The Ahmedabad Bench of the Customs, Excise and Service Tax Appellate Tribunal (CESTAT) in the case J M Huber India Pvt Ltd. Versus C.C.E. & S.T.-Surat-ii observed and has held that no service tax is being demanded when the commission received is in convertible foreign exchange.
The two-member bench comprising of Judicial Member, Ramesh Nair and the Technical Member, Raju in the case observed that the commission agent service provided to a foreign based entity for promoting or marketing their goods in India constitutes an export of services, wherein giving that the agent of Indian activity which includes providing promotion or marketing, technical support, commission, installation etc for the sale of good by foreign-based entities in India on the basis of commission.
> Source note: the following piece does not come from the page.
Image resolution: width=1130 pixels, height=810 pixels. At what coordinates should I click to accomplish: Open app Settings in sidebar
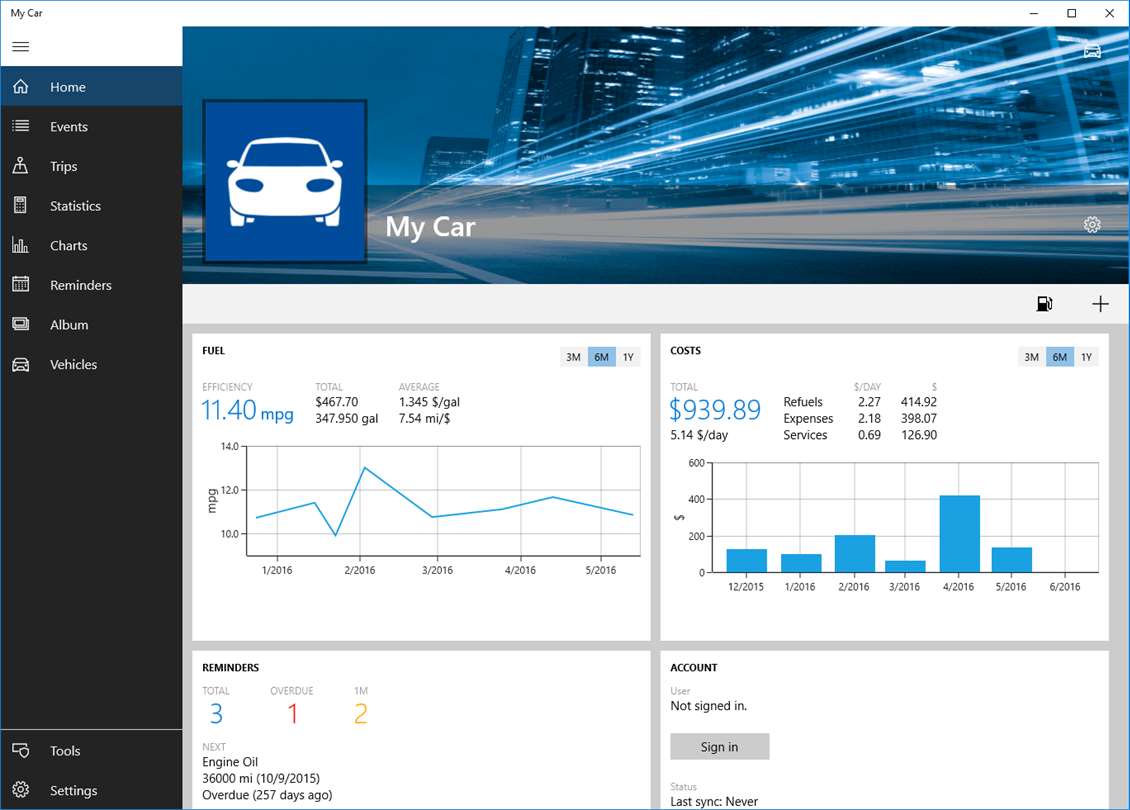[x=92, y=791]
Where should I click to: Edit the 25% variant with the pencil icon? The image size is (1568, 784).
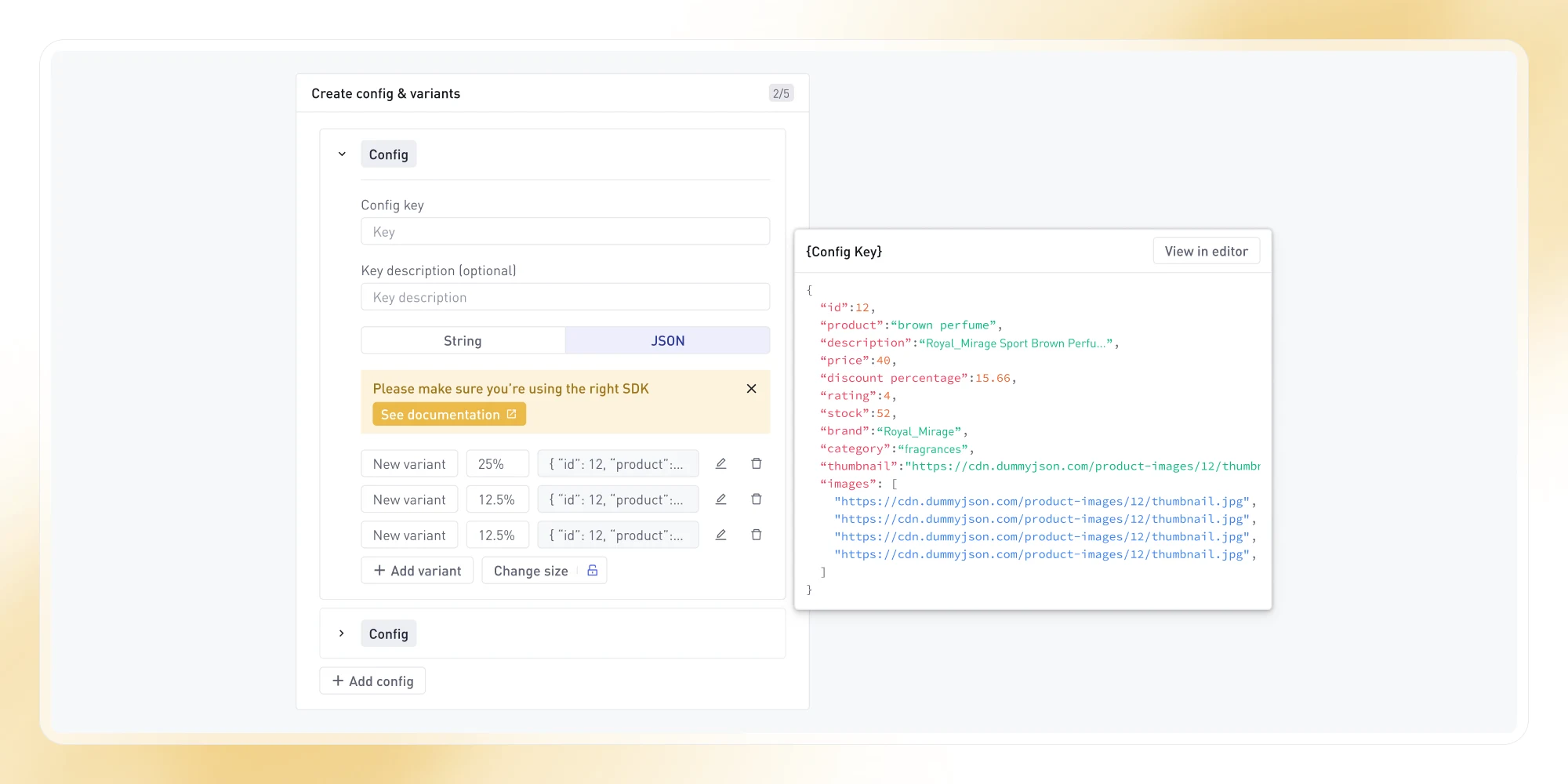tap(720, 463)
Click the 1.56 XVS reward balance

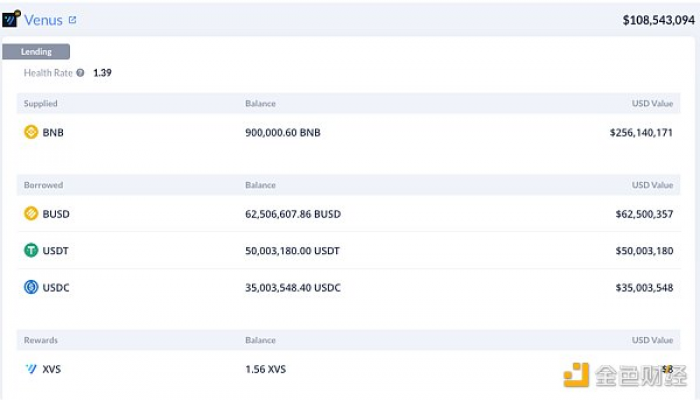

A show cause notice has been issued by the appellant or assessee, wherein stating that the appellant has received a commission from various foreign companies for providing services in India, thus, the commission was being earned by them for the supply of material by foreign parties (including its principal abroad), i.e., for the service provided towards coordinating the customers in India with the overseas suppliers.
It has been submitted by the department that it has been provided by the appellant the services to the commission agent, which are being considered a “business auxiliary service” and is taxable with effect from July 9, 2004 and the services which are being rendered in India and hence they shall not be treated as exports even if they are rendered to any foreign national and he is paying for them in convertible foreign currency. Thus, the adjudicating authority while adjudicating the show cause notice, confirmed the demand for service tax and imposed penalties and demanded interest.
Further, it has been contended by the appellant that the service was provided in India but the service recipient is being located outside India, and the consideration has been received by the appellant in convertible foreign currency. Thus, as per the 2005 Export of Service Rules, the services of appellant qualifies as “export of service” and the same is not subject to service tax. Accordingly, it has been held by the tribunal that the service of the appellant is clearly qualified as an export of service; therefore, it is not taxable.